*** Given entries Section Begins ***

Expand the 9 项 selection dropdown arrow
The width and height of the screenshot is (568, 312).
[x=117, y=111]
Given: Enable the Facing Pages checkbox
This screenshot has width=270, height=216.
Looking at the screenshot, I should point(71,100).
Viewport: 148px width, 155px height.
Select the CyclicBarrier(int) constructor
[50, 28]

*** Given entries Section Ends ***
*** Given entries Section Begins ***

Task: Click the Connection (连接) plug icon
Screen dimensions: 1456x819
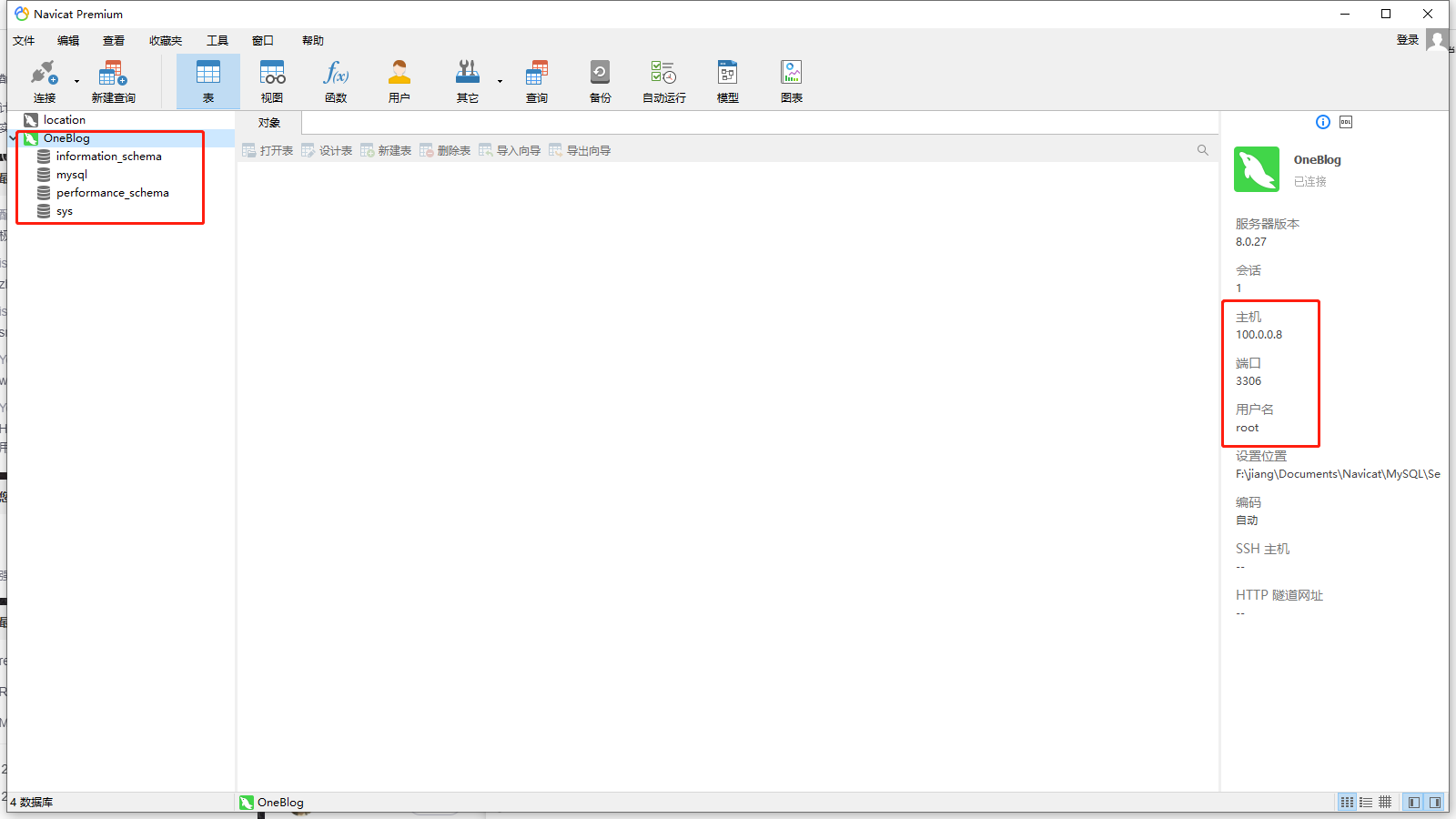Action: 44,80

*** Given entries Section Ends ***
*** Given entries Section Begins ***

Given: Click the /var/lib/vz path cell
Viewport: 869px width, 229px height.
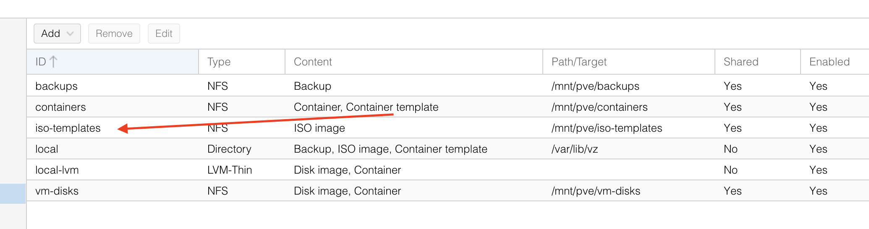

*** Given entries Section Ends ***

# Task
Among the lines above, which hold the word "Viewport"? Report each one.

# Output of the exercise
Viewport: 148px width, 155px height.
Viewport: 869px width, 229px height.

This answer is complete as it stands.